Television presented the networks national newscasts right after the dinner hour (usually 6:30 pm or 7:00 pm EST dependent on the market) so that the family could catch up on the world’s events, before airing their prime-time lineup. Network affiliates would then broadcast their local newscast at 11:00 pm, which more times than not were the same stories that were on earlier that evening. However if a major story did occur during prime-time hours, the networks would break away from normal programming to alert viewers. There were many times over the decades that regular programming would be suspended for the evening due to a national tragedy.
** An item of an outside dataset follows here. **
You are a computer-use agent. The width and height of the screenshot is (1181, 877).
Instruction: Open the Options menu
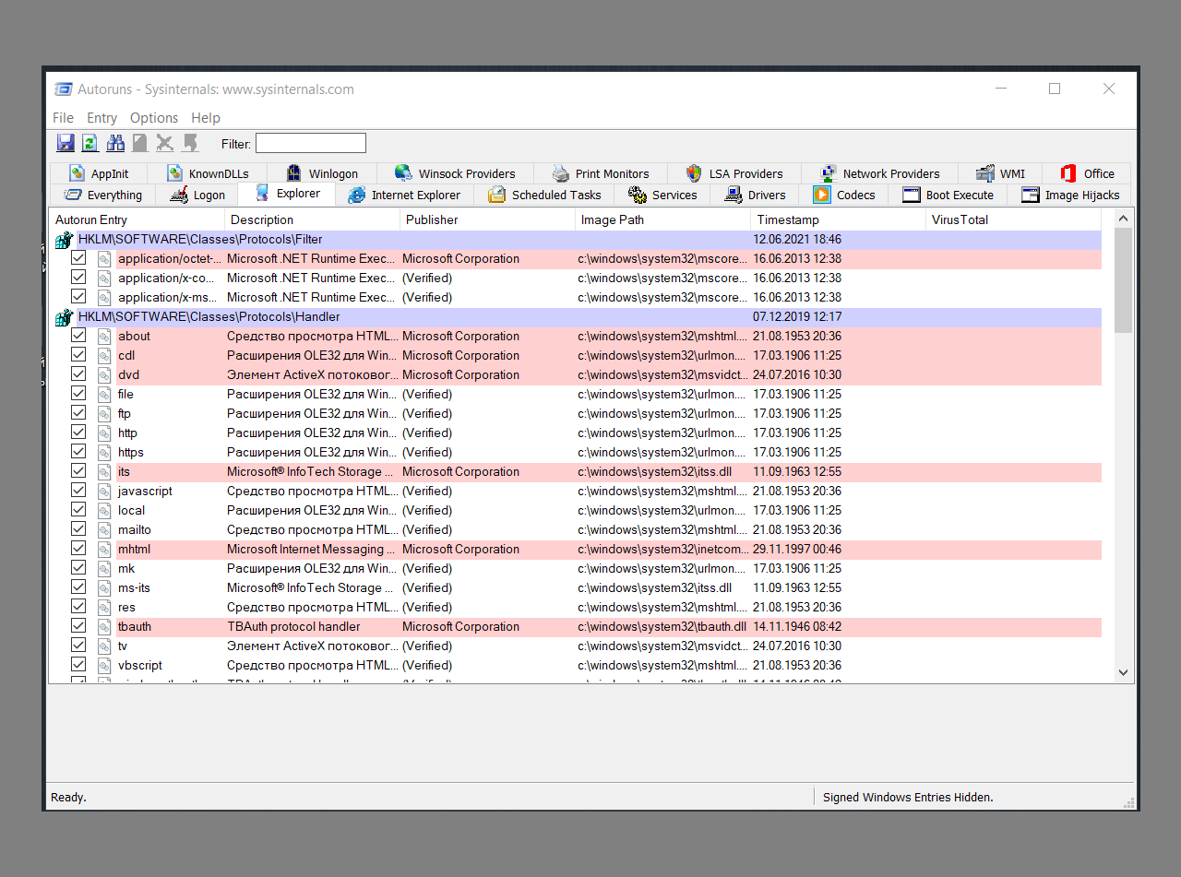coord(153,117)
Back in the days that the networks ruled the airwaves, the news division would fight the entertainment division for air-time. Despite the high and lofty hopes of many in television’s infancy, the medium’s main function was to entertain the viewers. That was what sold soap and deodorant which is the way they paid the bills. It did not prevent however a strong presence by all three networks news divisions, as “NBC White Papers” and “CBS Reports,” an ongoing series of specials dug deeply into the issues of the day. Although the shows never garnered large ratings, it fulfilled the networks public service obligations and earned them good will from many corners.
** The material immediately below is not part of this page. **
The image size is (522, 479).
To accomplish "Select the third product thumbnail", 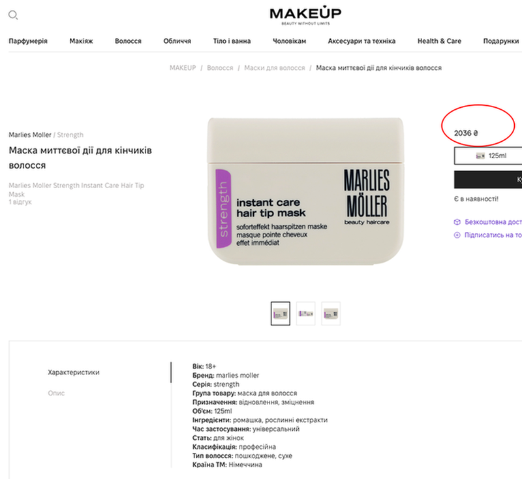I will pos(331,314).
The Sixties was the age of the Space Program in the USA and TV had a huge role to play as this nation fulfilled former President John F. Kennedy’s pledge to land a man on the moon before the end of the decade. That promise was kept as Neil Armstrong set foot on the moon reciting the historic words “That’s one small step for man, one giant leap for mankind,” as millions of people around the globe watched that moment simultaneously.

The network nightly news anchor held a prestigious spot in American life during the Sixties and Seventies. Whether it was “everybody’s Uncle” Walter Cronkite on CBS, Chet Huntley, David Brinkley and John Chancellor on NBC, and Howard K Smith, Harry Reasoner and Frank Reynolds on ABC, millions of viewers welcomed  these men into their homes five nights a week. Viewers looked upon them with dignity and respect and they took pride in showing as little bias as possible when delivering the news of the day.

Although national newscasts stayed the same half-hour length through the years, the network affiliates started filling their late afternoon/early evening hours with more newscasts. First the nightly newscast went from a half-hour to an hour, then some stations tried programming more news at 5:30 pm, it wasn’t long before you had network affiliates that ran news from 4:00 pm to 7:30 pm five nights a week. Local newscasts became profit centers for their stations and they rode that horse as long as they could.

Although there were rumors for years that national newscasts would expand to an hour, nothing ever developed on that front. There is a good possibility that even in the age of cable and the internet, we could still be operating under that same template today, except for an event that rocked the world in a myriad of ways; the Iranian Hostage Crisis.

When the former Shah of Iran came to this country for medical treatment in November of 1979, Iranian terrorists seized the American Embassy taking 66 United States citizens hostage and in the process greatly effected the flow of history from then on. One of the things the situation created was an ABC newscast broadcast at 11:30pm on the network’s affiliates called “America Held Hostage Day: One.” The final broadcast of that show under that title was Day: 444, but it was far from the final broadcast of that newscast.

Re-named Nightline it still airs 35-years later, now after the Jimmy Kimmel Show, but more importantly it showed network executives that Americans would watch news content regularly late at night. That may have been the spark that ignited life into the behemoth that we live with today, a smorgasbord of news networks. Not long after Nightline took on its new moniker, the networks started running all night newscasts, actually an hour of content rerun until the morning shows started. Soon there after Ted Turner launched the Cable News Network and the rest is history.

There is not a shade of doubt that we have far more content in 2014, then we did back in 1979. The real question is in an age where many people can’t name their congressional representative, are we any better informed?